### EXERCISE GOAL
Among the entries below, find the line with "Click crossed-out size M for hoodie", then quote it and each following line up to and including the line with "Task: Click the red image file icon", and nothing else.

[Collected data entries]
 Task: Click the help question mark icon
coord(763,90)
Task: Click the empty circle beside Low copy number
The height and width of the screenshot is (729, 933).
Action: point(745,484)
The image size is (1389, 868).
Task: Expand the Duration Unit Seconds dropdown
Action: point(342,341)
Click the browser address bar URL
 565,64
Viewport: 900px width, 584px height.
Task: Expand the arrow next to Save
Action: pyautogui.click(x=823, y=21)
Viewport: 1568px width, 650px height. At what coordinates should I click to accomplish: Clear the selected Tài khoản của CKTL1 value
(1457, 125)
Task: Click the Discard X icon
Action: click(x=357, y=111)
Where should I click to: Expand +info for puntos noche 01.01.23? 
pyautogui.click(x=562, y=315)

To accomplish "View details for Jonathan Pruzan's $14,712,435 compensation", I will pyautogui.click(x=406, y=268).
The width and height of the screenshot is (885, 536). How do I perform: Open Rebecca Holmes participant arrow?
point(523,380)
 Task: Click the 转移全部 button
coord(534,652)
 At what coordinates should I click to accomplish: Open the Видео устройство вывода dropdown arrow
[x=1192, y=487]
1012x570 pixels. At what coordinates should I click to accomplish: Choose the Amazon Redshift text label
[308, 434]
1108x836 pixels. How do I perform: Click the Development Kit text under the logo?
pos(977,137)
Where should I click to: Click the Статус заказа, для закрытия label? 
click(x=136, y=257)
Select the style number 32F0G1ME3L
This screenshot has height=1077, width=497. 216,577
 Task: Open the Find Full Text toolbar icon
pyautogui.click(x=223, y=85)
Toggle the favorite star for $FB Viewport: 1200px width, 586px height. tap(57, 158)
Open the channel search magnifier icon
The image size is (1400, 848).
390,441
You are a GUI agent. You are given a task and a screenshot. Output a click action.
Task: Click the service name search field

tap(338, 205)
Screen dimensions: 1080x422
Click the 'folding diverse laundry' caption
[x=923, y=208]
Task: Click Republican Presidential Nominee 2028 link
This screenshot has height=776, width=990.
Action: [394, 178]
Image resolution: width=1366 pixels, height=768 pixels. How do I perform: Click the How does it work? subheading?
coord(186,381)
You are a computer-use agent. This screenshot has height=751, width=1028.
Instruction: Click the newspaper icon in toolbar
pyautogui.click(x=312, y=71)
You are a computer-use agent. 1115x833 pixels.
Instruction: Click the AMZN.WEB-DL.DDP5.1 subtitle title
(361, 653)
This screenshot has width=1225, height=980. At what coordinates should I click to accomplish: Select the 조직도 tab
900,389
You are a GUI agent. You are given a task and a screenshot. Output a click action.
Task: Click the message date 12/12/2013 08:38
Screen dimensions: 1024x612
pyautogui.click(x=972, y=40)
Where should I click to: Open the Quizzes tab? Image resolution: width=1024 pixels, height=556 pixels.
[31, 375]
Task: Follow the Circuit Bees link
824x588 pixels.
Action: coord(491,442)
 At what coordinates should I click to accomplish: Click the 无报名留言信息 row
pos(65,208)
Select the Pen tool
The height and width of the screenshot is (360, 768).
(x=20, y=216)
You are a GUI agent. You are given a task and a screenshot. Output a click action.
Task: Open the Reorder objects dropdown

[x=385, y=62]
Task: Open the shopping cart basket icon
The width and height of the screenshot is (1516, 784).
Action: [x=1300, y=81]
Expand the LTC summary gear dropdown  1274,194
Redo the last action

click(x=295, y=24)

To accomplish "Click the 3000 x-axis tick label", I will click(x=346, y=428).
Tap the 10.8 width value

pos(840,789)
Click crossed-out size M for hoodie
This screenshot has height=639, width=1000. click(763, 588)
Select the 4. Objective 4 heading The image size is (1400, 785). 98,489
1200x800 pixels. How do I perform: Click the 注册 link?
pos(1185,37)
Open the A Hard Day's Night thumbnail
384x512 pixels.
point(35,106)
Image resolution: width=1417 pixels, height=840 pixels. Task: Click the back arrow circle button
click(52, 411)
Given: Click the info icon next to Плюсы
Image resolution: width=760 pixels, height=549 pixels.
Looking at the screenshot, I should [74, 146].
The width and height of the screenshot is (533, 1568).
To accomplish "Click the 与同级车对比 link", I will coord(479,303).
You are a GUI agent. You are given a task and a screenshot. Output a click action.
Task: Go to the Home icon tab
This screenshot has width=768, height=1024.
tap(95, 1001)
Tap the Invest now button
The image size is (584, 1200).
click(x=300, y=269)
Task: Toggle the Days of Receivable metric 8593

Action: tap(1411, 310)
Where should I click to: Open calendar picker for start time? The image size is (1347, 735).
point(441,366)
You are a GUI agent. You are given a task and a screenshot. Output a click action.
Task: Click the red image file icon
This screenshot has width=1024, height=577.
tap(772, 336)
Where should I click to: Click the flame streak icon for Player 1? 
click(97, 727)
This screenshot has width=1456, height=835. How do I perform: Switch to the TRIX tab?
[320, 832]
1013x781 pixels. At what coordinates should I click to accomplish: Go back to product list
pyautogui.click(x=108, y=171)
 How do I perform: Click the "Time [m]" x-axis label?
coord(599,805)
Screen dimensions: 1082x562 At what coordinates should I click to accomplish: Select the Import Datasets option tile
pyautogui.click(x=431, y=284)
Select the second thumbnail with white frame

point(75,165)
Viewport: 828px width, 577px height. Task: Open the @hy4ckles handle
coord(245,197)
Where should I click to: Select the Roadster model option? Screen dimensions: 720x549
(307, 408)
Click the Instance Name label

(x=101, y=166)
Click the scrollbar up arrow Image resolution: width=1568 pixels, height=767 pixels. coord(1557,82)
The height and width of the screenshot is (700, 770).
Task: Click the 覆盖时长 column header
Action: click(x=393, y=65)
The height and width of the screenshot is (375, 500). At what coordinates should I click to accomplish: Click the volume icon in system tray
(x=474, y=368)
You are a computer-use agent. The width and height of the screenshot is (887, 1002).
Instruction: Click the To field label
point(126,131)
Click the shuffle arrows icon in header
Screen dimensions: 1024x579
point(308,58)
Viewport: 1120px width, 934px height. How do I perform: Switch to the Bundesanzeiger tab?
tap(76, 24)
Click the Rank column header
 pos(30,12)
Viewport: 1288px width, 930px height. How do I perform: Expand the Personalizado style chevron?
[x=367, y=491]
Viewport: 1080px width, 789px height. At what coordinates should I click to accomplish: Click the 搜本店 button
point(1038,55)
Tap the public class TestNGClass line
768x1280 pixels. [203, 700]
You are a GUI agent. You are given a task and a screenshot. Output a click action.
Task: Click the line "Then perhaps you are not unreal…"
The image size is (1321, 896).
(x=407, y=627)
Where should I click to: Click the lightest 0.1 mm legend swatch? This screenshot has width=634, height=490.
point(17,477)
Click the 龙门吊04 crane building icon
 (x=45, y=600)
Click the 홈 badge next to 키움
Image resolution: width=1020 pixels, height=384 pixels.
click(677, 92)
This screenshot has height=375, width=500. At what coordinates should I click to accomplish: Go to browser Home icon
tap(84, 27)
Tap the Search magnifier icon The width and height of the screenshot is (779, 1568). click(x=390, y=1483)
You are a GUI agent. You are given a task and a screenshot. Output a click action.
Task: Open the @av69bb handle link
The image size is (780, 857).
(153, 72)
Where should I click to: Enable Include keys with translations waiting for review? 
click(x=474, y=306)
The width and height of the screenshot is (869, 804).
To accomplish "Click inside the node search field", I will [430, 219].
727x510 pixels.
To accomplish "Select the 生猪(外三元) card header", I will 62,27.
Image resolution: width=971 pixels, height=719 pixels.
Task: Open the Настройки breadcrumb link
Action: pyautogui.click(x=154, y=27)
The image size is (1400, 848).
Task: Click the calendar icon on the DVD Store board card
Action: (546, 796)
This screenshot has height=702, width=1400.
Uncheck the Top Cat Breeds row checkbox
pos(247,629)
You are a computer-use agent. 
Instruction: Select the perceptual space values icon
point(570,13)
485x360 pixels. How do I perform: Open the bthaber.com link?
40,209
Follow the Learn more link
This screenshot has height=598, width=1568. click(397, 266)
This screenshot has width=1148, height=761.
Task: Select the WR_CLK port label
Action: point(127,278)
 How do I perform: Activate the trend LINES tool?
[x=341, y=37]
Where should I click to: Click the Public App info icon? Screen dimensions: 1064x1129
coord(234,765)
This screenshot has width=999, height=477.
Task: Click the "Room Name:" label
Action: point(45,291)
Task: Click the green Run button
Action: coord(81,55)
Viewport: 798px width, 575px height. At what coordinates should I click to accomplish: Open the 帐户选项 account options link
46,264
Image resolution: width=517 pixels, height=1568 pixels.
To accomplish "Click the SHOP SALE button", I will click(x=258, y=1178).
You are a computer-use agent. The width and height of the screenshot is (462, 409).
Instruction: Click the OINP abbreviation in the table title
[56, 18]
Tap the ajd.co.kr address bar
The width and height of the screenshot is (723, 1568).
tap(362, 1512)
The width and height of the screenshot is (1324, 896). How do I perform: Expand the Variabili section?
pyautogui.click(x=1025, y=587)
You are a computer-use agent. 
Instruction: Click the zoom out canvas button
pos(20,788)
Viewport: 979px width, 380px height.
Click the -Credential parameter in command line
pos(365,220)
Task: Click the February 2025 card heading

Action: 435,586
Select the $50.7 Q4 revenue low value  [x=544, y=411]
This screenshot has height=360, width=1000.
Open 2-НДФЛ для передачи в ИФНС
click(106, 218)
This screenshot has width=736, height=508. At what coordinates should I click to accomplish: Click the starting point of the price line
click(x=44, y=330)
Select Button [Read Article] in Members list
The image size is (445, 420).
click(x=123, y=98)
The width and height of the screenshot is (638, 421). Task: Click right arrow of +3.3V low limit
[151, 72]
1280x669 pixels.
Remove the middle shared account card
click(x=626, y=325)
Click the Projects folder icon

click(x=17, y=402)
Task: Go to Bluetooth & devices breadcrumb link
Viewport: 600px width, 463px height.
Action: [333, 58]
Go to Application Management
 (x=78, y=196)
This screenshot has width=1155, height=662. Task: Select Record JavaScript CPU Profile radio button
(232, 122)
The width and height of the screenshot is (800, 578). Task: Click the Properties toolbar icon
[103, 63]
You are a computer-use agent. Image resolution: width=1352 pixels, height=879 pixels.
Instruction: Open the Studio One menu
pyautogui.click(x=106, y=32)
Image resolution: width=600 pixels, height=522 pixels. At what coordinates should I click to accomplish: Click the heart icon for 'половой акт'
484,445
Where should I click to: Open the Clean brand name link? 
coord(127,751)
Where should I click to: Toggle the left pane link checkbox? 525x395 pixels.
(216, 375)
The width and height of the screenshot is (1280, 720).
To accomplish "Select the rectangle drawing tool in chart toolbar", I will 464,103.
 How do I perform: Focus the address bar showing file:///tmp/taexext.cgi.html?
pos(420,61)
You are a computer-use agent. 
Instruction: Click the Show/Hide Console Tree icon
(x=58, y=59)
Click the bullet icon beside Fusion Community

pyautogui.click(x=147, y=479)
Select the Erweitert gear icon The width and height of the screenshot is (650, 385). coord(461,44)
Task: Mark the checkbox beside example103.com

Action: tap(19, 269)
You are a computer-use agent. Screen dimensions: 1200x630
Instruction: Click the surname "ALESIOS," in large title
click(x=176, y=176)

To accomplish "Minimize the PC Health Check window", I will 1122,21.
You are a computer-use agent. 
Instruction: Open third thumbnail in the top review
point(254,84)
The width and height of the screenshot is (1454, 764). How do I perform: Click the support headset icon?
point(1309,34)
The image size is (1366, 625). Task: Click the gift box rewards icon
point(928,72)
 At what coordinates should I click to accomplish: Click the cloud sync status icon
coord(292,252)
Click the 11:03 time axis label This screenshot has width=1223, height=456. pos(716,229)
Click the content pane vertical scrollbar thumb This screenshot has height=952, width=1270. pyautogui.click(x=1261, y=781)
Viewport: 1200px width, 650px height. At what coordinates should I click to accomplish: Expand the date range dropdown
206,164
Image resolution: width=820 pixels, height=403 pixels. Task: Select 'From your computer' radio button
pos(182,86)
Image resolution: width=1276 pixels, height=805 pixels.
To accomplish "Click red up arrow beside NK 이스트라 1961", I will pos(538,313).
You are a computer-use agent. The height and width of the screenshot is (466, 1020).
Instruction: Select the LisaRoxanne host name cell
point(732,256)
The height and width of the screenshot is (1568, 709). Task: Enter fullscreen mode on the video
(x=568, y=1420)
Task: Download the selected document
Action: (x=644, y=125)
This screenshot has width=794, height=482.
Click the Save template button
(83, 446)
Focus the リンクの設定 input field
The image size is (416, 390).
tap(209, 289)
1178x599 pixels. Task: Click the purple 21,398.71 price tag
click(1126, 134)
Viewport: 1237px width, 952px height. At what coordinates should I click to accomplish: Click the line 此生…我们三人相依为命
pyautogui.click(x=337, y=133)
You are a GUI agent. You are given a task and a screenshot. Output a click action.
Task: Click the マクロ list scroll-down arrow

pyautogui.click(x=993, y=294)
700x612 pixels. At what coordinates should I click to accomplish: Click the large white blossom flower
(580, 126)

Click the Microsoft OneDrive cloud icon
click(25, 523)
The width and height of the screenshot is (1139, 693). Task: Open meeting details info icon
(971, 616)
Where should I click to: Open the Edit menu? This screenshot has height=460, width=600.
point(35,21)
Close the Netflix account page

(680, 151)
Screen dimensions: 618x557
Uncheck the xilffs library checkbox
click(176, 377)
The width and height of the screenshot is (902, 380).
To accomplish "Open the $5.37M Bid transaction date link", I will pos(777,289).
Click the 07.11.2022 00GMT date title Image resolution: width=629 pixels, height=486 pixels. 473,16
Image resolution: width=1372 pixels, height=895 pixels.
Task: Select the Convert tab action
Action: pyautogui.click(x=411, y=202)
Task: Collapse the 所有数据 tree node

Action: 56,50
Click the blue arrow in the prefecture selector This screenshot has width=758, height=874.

### SOLUTION TO THIS EXERCISE
Click crossed-out size M for hoodie
This screenshot has height=639, width=1000. click(763, 588)
Select the 4. Objective 4 heading The image size is (1400, 785). 98,489
1200x800 pixels. How do I perform: Click the 注册 link?
pos(1185,37)
Open the A Hard Day's Night thumbnail
384x512 pixels.
point(35,106)
Image resolution: width=1417 pixels, height=840 pixels. Task: Click the back arrow circle button
click(52, 411)
Given: Click the info icon next to Плюсы
Image resolution: width=760 pixels, height=549 pixels.
Looking at the screenshot, I should [74, 146].
The width and height of the screenshot is (533, 1568).
To accomplish "Click the 与同级车对比 link", I will coord(479,303).
You are a GUI agent. You are given a task and a screenshot. Output a click action.
Task: Go to the Home icon tab
This screenshot has width=768, height=1024.
tap(95, 1001)
Tap the Invest now button
The image size is (584, 1200).
click(x=300, y=269)
Task: Toggle the Days of Receivable metric 8593

Action: tap(1411, 310)
Where should I click to: Open calendar picker for start time? The image size is (1347, 735).
point(441,366)
You are a GUI agent. You are given a task and a screenshot. Output a click action.
Task: Click the red image file icon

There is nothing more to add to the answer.